Our behaviour together became increasingly stylized, as if we were some skilled partnership of surgeons, jugglers or comedians. Far from reacting with horror or revulsion now at the sight of these injured victims, sitting stunned on the grass beside their cars after an early afternoon fog patch, or pinned against their instrument panels, Vaughan and I felt a sense of professional detachment, in which the first workings of some kind of true involvement were revealed. My horror and disgust at the sight of these appalling injuries had given way to a lucid acceptance that the translation of these injuries in terms of our fantasies and sexual behaviour was the only means of re-invigorating these wounded and dying victims. Early that evening, after seeing a woman driver with severe facial injuries, Vaughan lay for ten minutes with his penis in the mouth of a middle-aged, silver-haired prostitute, almost choking her as she knelt across him. He held her head fiercely in his hands to prevent her from moving, until the spit dribbled from her mouth like a tap. Driving slowly around the darkening streets of the housing estates to the south of the airport, I watched over my shoulder as Vaughan moved this woman around the rear seat, steering her with his strong thighs. All his violence and anger had returned. After his orgasm the woman slumped against the seat. She let the semen drip on to the damp vinyl below Vaughan's testicles, gasping for breath as she wiped away the flecks of vomit from his penis. Staring at her face as she replaced her spilled bag, I saw the wounded face of the injured woman driver irrigated with Vaughan's semen. On the seat, and on Vaughan's thighs, on the hands of this middle-aged prostitute, the semen glimmered in opalescent drops, their colour changing from red to amber and green in the rhythm of the traffic lights, reflecting the thousands of lights in the night air as we sped along the expressway, the harsh phosphorescent tubes of the lamp standards, and the huge corona of light that hung over the airport. As I looked at the evening sky it seemed as if Vaughan's semen bathed the entire landscape, powering these thousands of engines, electric circuits and private destinies, irrigating the smallest gestures of our lives.

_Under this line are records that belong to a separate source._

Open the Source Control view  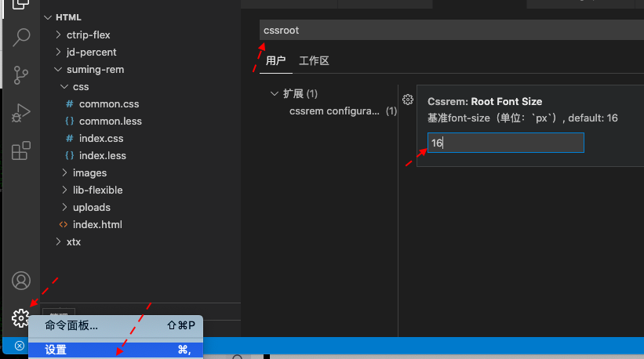[x=21, y=75]
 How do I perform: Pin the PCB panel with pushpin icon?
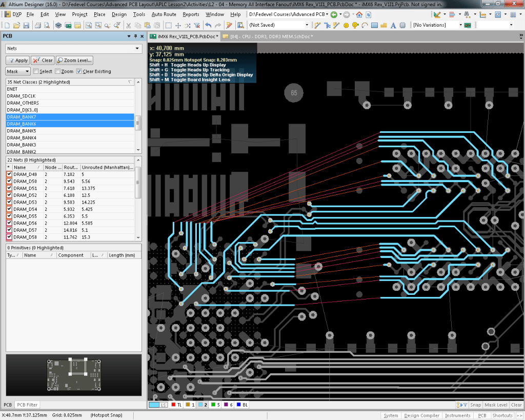click(135, 36)
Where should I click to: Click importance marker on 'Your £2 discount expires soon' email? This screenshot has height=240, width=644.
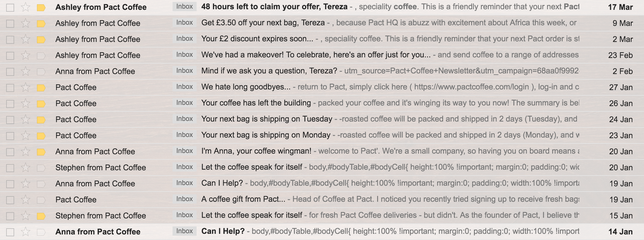tap(41, 39)
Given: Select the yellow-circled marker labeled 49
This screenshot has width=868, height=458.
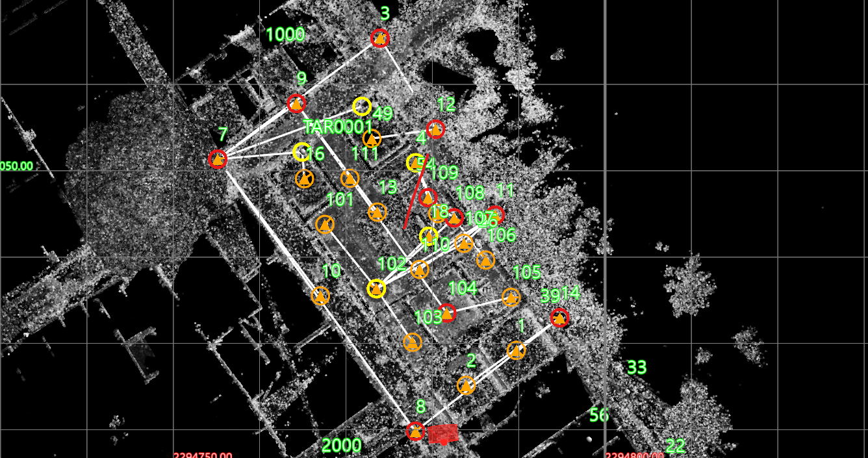Looking at the screenshot, I should click(x=362, y=106).
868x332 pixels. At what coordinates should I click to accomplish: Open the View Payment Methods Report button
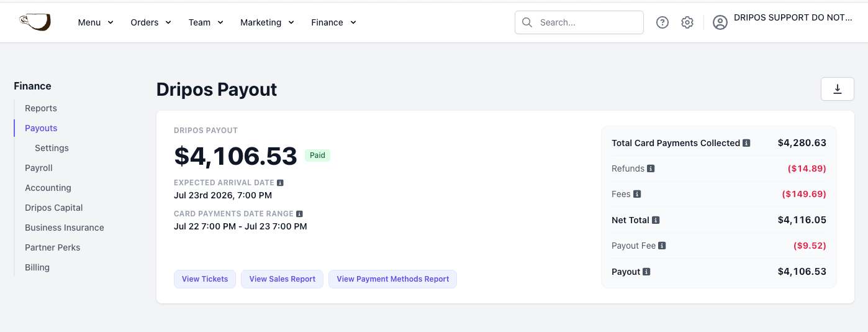click(x=392, y=279)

It was during this evening that I noticed the first of Vaughan's self-inflicted wounds. At a Western Avenue filling station he deliberately trapped his hand in the door of the car, mimicking the injuries to the arm of a young hotel receptionist involved in a side-swipe collision in the car-park of her hotel. Vaughan picked repeatedly at the scabs running across his knuckles. The scars on his knees, healed now for more than a year, were beginning to re-open. The points of blood seeped through the worn fabric of his jeans. Red flecks appeared on the lower curvature of the dashboard locker, on the lower rim of the radio console, and marked the black vinyl of the doors. Vaughan encouraged me to drive faster than the airport access roads allowed. When I braked sharply at the intersections he deliberately let himself slide against the instrument panel. Blood mingled with the dried semen on the seats, marking my own hands with dark points as I turned the wheel. His face was whiter than I had ever seen it, and he moved in bursts of exhausted nervousness around the cabin of the car, like an uncomfortable animal. This hyper-irritation reminded me of my own long recovery from a bad acid trip some years earlier, when I had felt for months afterwards as if a vent of hell had opened momentarily in my mind, as if the membranes of my brain had been exposed in some appalling crash.